◆ **Given instruction A**
Print the stretch of the review of Rhiannon Giddens from "For her third" through "your attention throughout.", copying it word for word.
◆ **Given instruction B**
For each statement, say whether the review of Rhiannon Giddens agrees, answering yes or no and quoting the words of the review that decide it. (i) There Is No Other was recorded in Dublin. (ii) There Is No Other is Giddens's second solo album. (iii) Francesco Turrisi is a Spanish pianist.
◆ **Given instruction C**
Pick up the review of Rhiannon Giddens after its last sentence and continue writing it.

If you haven’t heard Rhiannon Giddens yet … well, just listen:
Gifted with a glorious, classically trained voice plus extraordinary skills on banjo and fiddle, equally at home with African-American spirituals, Celtic “mouth music” and opera, Giddens is the kind of protean musician that comes along once in a generation.
Founding “postmodern string band” the Carolina Chocolate Drops, writing music for Bob Dylan’s words on The New Basement Tapes, winning a MacArthur Genius fellowship, acting in CMT’s Nashville series — Giddens has gone from strength to strength in a remarkably short time, earning every step up in her meteoric rise. Seeing her live in the summer of 2015, I walked away giddy, as she and her band effortlessly filled a Cape Cod town hall with irresistible rhythms, utterly committed performances that ran the gamut from a tear-inducing take on Dolly Parton to funked-up Appalachian folk tunes — and that powerful, powerful voice.
For her third solo album (after 2015’s Tomorrow Is My Turn and 2017’s Freedom Highway), Giddens has teamed with Italian pianist/percussionist Francesco Turrisi, who filters early Mediterranean folk music through the prism of jazz. Recorded in Dublin, Ireland in five days with minimal preparation and few overdubs, There Is No Other soars, sears and astonishes — breaking your heart one instant, healing it and setting off fireworks of exhilaration the next, commanding your attention throughout.

(Records excerpted from a collection)

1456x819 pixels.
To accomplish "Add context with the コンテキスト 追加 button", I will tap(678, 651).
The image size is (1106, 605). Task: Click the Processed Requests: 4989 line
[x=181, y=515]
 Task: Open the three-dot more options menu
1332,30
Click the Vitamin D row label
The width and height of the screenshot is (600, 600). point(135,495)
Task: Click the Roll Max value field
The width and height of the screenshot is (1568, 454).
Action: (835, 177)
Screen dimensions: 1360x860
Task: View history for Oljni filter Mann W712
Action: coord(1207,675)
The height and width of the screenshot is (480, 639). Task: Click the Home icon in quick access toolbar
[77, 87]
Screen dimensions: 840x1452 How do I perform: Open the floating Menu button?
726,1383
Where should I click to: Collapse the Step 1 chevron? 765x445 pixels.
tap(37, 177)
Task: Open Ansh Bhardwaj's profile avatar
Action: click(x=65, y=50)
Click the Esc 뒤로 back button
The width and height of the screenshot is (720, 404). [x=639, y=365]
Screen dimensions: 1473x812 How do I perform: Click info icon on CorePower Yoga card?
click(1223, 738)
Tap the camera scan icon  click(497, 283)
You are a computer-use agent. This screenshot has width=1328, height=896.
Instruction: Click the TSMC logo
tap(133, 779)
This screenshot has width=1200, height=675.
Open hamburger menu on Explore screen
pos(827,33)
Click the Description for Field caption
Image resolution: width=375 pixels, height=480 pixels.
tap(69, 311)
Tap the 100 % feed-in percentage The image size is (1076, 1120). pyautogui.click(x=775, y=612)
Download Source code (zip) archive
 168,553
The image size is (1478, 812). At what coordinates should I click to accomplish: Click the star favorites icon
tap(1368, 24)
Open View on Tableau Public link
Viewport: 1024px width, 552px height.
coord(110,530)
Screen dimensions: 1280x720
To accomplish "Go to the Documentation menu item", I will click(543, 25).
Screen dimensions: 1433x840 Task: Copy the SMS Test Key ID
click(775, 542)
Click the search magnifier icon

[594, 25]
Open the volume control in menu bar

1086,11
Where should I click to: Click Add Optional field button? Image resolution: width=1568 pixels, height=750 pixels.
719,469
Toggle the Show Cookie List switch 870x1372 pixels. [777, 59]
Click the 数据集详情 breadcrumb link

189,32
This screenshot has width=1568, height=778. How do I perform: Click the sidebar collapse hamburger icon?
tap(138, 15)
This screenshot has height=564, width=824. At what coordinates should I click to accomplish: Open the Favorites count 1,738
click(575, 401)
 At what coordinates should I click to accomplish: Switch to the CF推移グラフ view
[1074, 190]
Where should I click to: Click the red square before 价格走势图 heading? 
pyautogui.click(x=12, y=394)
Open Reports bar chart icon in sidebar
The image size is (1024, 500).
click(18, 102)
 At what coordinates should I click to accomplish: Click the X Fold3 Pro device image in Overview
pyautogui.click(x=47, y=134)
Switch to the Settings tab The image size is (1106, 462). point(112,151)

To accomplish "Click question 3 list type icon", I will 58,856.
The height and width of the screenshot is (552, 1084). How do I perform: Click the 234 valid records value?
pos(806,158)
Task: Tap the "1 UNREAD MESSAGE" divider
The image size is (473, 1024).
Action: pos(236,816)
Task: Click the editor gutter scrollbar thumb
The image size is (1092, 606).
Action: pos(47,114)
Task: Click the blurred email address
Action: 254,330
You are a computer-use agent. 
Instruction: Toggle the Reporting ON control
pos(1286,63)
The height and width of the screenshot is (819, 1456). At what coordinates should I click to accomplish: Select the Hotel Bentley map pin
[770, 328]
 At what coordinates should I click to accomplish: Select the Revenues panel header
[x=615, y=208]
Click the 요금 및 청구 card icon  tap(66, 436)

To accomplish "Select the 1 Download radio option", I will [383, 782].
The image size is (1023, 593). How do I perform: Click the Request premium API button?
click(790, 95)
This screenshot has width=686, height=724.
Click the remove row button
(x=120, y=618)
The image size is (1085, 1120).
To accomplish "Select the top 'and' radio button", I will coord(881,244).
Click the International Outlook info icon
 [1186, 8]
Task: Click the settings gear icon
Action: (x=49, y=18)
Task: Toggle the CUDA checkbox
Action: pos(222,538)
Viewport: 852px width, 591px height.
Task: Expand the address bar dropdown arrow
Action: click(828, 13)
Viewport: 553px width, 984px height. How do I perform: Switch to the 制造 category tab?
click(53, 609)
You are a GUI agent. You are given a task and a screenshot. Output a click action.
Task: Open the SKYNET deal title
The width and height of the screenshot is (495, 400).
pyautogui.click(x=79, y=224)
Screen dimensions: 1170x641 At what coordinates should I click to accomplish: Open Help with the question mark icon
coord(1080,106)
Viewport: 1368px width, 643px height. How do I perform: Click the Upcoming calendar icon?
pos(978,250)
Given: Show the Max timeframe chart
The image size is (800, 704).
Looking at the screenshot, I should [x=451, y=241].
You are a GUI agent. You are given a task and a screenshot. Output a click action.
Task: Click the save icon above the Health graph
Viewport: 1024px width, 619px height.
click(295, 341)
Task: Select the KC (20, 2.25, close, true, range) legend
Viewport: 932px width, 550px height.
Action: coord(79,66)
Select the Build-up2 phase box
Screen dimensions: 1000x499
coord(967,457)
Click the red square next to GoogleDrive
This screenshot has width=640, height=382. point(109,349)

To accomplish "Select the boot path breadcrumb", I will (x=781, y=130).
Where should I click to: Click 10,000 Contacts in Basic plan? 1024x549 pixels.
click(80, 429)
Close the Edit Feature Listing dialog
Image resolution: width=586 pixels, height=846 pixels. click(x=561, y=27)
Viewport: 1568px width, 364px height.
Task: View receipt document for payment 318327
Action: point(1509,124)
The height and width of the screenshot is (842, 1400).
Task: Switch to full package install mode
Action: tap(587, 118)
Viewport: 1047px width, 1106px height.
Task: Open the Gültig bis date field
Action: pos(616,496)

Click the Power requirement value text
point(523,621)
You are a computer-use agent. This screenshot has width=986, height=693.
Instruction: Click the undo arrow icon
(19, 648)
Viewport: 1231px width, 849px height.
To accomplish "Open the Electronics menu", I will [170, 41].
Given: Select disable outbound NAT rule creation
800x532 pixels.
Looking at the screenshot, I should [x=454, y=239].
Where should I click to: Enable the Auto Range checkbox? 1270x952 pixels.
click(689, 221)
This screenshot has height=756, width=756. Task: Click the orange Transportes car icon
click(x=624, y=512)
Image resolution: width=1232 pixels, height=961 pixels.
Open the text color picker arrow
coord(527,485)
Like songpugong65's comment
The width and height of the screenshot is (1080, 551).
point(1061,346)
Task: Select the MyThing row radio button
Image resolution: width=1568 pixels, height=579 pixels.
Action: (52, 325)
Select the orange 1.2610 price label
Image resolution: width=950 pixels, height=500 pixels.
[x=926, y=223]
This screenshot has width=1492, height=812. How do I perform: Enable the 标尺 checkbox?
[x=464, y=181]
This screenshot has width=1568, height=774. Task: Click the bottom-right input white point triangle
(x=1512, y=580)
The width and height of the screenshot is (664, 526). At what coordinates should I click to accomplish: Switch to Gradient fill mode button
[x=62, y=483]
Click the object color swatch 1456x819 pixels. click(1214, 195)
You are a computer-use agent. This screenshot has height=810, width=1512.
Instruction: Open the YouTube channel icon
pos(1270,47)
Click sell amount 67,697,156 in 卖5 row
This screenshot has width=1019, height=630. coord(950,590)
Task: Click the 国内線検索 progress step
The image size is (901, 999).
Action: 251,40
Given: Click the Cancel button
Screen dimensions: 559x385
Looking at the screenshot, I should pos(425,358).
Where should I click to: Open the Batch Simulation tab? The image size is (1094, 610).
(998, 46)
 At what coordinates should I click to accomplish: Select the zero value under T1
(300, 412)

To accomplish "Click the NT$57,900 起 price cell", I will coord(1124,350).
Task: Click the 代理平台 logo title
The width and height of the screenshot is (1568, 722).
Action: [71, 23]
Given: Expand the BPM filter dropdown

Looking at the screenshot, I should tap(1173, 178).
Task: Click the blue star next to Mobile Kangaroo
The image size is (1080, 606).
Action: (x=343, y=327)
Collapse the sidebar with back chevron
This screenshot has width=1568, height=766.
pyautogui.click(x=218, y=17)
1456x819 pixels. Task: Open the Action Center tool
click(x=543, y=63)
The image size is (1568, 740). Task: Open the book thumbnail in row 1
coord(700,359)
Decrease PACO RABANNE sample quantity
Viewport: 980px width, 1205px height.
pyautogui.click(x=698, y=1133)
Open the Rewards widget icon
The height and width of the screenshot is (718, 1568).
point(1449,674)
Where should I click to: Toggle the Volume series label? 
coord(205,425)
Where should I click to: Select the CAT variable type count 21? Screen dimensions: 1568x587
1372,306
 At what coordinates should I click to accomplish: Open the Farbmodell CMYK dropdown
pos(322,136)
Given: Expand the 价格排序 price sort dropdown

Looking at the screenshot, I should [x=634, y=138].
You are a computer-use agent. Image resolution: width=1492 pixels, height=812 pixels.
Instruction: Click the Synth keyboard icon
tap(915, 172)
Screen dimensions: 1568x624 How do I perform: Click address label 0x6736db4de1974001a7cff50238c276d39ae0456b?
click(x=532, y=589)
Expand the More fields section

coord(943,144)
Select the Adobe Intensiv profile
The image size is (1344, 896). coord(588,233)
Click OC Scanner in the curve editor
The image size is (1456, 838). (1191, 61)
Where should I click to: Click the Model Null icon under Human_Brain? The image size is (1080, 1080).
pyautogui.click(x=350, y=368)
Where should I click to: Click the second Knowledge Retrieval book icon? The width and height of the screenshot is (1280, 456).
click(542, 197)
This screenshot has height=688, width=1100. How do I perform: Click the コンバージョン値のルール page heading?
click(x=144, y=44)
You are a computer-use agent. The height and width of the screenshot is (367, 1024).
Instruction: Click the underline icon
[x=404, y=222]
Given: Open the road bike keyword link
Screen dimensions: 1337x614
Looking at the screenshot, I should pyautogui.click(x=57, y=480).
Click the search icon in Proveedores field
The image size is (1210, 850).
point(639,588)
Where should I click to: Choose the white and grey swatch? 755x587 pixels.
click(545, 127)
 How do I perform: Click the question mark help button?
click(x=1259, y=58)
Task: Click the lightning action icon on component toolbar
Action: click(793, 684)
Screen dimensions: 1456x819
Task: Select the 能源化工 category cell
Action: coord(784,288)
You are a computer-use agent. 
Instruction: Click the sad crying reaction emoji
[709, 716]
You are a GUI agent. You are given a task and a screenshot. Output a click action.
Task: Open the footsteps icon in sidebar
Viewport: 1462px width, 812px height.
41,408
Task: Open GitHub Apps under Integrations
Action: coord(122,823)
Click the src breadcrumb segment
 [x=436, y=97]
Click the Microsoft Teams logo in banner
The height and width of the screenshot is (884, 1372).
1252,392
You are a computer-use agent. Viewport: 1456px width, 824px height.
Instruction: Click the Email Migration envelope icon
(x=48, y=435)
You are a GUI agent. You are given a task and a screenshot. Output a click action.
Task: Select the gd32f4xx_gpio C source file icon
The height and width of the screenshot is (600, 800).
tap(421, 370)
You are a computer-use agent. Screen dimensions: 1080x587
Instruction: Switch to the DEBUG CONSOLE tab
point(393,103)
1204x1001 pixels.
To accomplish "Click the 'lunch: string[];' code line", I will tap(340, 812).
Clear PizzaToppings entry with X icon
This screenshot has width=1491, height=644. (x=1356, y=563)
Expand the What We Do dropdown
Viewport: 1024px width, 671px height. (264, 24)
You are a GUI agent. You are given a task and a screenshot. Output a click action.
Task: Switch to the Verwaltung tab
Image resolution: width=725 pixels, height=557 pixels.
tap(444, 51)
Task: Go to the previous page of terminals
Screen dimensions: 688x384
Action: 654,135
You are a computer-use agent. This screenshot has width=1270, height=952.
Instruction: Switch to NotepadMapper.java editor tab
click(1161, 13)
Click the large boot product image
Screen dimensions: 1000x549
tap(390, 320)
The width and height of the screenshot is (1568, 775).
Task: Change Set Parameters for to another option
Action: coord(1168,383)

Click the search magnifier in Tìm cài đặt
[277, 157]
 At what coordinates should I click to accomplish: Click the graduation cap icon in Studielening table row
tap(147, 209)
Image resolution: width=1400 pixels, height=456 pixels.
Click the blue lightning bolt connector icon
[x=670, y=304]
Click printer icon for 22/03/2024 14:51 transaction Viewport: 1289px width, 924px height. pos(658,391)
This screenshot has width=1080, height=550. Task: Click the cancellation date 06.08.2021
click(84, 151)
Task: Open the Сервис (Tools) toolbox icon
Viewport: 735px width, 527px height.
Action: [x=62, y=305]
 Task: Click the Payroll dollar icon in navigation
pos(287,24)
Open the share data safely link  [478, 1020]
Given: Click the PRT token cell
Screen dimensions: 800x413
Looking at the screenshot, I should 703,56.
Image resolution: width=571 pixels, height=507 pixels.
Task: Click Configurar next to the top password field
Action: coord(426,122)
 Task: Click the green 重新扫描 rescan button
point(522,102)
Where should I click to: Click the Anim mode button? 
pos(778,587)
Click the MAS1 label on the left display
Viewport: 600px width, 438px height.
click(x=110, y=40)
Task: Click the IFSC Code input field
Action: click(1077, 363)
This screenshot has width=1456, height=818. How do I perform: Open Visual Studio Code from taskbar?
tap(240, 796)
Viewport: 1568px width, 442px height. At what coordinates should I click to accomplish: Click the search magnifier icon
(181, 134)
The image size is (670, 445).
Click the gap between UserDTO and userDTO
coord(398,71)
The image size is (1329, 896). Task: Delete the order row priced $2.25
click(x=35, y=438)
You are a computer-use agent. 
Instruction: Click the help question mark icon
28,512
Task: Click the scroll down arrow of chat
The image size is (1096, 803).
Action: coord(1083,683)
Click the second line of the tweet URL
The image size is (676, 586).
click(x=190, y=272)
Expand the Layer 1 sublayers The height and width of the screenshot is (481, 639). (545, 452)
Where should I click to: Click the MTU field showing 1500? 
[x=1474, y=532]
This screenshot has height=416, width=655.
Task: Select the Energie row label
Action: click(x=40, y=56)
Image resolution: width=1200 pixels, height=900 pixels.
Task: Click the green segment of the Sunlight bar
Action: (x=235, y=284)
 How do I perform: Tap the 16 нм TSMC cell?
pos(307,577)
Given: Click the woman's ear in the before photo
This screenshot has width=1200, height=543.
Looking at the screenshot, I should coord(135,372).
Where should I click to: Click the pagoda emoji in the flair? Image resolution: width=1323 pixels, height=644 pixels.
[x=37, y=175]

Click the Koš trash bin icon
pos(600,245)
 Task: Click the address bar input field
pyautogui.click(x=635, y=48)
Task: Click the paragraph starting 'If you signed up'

◆ **Task response A**
For her third solo album (after 2015’s Tomorrow Is My Turn and 2017’s Freedom Highway), Giddens has teamed with Italian pianist/percussionist Francesco Turrisi, who filters early Mediterranean folk music through the prism of jazz. Recorded in Dublin, Ireland in five days with minimal preparation and few overdubs, There Is No Other soars, sears and astonishes — breaking your heart one instant, healing it and setting off fireworks of exhilaration the next, commanding your attention throughout.

◆ **Task response B**
(i) Yes: "Recorded in Dublin, Ireland in five days with minimal preparation and few overdubs"
(ii) No: "For her third solo album"
(iii) No: "Italian pianist/percussionist Francesco Turrisi"

◆ **Task response C**
Words can only approximate the sweep of traditions and times woven together here. Folk ballads from Appalachia, Italy and England, jazz via Hermeto Pascoal (a Brazilian collaborator with Miles Davis) and vocalese pioneer Oscar Brown, classical arias by Carlisle Floyd and Samuel Barber — they’re all subsumed into the spell that Giddens (on banjo, violin and viola) and Turrisi (on piano, accordion, lute, banjo, and percussion) conjure up. This music is warm, determined, melancholy, driven and delighted by turns, seamlessly flowing from one track to track, each its own thing, each part of a greater unity.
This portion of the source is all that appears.